Agora se pretende a ampliação das variedades de hortaliças ofertadas para aumentar a venda de cada ponto de entrega e diminuir as despesas com logística.

Como neste caso, o uso de defensivos químicos não é uma opção,  estamos focados no estabelecimento de uma complexa  rede biológica para produzir serviços ambientais suficientes para manter saúde das culturas. As comunidades naturais de insetos são notadamente muito diversificadas e o entendimento da inteiração  das espécies nestas redes biológicas é muito complicado. Mas estamos conseguindo bons resultados, o uso de mudas altas e palha têm facilitado o manejo do mato dentro das hortas.
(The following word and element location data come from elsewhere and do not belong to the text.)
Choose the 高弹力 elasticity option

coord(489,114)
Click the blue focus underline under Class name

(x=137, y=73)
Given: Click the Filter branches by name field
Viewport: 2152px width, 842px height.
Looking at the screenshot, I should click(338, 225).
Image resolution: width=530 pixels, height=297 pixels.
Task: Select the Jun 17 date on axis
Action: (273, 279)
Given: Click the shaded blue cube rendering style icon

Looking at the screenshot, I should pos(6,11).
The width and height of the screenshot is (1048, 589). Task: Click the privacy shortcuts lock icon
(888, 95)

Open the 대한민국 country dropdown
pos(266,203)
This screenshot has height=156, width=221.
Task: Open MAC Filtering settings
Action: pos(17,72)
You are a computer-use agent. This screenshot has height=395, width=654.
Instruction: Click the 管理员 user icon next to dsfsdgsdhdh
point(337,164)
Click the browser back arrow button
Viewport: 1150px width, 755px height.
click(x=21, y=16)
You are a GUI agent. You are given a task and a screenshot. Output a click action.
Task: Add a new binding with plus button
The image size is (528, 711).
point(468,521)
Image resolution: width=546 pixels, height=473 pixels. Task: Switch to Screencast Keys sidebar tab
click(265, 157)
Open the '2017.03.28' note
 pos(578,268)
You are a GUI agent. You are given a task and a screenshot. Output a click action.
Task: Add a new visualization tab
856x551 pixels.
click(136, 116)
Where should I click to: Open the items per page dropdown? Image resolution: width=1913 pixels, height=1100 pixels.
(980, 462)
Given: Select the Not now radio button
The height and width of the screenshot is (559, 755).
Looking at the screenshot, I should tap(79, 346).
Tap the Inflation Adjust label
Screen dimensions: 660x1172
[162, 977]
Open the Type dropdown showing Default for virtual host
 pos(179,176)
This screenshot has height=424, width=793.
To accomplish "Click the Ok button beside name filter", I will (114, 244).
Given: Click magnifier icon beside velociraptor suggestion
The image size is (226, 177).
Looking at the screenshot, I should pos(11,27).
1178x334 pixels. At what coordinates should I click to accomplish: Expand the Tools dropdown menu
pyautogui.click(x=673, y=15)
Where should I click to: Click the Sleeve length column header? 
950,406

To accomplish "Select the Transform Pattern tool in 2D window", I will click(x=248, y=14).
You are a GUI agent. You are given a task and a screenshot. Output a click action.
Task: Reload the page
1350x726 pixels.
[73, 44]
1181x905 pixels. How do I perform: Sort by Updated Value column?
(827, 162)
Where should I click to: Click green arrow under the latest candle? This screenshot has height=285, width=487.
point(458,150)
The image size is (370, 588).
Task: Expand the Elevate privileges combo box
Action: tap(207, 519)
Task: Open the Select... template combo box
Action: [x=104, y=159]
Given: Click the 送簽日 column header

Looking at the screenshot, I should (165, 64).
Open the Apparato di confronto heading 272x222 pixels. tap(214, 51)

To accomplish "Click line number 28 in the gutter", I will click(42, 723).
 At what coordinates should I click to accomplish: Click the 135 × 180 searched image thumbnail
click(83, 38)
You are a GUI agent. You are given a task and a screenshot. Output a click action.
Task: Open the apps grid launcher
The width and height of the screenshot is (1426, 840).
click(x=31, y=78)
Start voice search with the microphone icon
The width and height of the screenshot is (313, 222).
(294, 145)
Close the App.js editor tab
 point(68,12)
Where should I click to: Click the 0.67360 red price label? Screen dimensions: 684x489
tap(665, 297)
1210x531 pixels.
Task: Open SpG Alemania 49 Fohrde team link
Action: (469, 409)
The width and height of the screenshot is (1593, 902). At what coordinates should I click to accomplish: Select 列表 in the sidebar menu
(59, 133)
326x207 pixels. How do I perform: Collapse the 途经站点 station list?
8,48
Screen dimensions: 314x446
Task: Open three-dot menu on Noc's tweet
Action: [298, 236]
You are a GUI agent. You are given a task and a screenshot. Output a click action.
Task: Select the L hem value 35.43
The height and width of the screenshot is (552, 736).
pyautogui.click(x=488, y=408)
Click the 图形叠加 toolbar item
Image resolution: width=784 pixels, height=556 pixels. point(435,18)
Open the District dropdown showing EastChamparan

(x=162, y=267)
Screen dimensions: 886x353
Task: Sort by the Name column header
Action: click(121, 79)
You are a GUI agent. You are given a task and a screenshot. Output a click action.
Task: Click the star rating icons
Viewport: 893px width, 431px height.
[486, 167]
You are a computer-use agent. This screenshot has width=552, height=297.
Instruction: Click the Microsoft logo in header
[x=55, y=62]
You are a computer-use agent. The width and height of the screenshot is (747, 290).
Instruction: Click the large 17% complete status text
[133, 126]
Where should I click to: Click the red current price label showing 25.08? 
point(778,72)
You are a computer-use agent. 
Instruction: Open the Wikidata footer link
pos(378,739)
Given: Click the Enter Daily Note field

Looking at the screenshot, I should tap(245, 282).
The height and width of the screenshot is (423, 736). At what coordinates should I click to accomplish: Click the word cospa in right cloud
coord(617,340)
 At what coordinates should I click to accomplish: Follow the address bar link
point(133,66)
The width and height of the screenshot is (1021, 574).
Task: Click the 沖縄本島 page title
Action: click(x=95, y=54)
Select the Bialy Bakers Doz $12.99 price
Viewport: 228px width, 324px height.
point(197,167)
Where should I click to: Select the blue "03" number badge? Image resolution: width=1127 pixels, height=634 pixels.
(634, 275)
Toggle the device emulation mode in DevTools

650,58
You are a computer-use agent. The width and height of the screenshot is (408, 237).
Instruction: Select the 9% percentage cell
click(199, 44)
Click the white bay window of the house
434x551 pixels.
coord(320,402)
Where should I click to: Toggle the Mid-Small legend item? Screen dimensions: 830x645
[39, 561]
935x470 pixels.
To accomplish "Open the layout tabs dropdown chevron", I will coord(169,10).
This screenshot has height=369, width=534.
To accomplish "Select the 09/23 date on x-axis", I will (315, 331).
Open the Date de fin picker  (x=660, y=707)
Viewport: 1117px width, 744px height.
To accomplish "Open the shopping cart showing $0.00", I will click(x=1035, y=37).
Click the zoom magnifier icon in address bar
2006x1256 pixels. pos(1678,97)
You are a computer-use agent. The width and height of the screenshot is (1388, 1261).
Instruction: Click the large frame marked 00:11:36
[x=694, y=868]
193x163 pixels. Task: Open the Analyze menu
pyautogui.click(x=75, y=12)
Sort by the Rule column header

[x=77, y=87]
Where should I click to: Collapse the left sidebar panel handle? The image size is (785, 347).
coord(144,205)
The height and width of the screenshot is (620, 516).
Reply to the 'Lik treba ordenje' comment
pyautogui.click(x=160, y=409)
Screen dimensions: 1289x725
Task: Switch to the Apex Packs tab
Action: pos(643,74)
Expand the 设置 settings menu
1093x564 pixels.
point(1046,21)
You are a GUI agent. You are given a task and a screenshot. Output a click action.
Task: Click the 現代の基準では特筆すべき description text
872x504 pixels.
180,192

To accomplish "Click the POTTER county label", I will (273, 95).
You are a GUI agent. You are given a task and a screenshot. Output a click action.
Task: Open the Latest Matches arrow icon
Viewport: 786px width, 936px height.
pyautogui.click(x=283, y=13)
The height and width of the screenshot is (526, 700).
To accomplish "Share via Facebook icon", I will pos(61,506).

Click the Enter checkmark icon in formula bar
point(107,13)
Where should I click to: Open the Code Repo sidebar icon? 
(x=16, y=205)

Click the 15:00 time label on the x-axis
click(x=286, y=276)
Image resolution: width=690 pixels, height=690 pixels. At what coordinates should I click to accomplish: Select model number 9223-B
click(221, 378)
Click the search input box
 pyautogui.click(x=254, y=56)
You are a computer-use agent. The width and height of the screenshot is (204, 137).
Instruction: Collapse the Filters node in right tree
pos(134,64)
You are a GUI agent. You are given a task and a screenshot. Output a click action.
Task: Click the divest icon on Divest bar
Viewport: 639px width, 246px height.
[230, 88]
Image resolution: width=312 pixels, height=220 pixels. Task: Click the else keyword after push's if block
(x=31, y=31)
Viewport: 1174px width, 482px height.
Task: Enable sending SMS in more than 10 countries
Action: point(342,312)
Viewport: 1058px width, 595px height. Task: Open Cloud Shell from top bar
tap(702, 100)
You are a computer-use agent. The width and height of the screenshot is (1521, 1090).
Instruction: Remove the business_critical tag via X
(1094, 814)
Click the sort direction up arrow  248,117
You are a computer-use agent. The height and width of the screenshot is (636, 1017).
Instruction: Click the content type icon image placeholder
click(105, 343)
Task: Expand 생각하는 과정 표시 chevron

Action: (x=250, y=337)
Os agricultores estão menos ansiosos com esta presença fundamental da vegetação nativa, para fornecer abrigo e alimento alternativo para os inimigos naturais  que irá permitir a produção de alimentos ecologicamente sustentáveis a longo prazo.

Pelos exemplos colocados acho que os desafios para o crescimento do manejo integrado de pragas passam por uma abordagem ampla do agroecossitema. Devemos questionar o maior número de inteirações possível, inclusive em relações a tecnologias aplicadas, utilização de máquinas, qualidade do trabalho e resultado econômico global.  Não adianta buscar eficiência local, mas resultado global da atividade.

No aspecto tecnológico creio que devemos nos aperfeiçoar nos aspectos de monitoramento, uso de plantas nativas e outras que ajudam no manejo de pragas.  Técnicas de introdução e manutenção de população de presas não causadoras de danos a cultura, pois é o equilíbrio das espécies nas comunidades que mantém populações de pragas baixa. Em horticultura as pragas de controle mais difícil tem sido o tripes e lemas e não temos atualmente opções viáveis.

Mas acho fundamental um amplo fomento para que jovens ecologistas a trabalharem na agricultura, silvicultura e horticultura. É uma formação que exigem muita dedicação e estudo dos insetos, fitopatologia, nematologia , técnicas de aplicação de defensivos químicos e biológicos além da habilidade de construção e análise de cenários econômicos .  Com a complexidade da produção agrícola sustentável, o gestor de praga, hoje, necessita de maior profundidade e amplitude de conhecimento. Além da capacidade de trabalho em rede com outros profissionais para ampliar o seu leque de opções de manejo.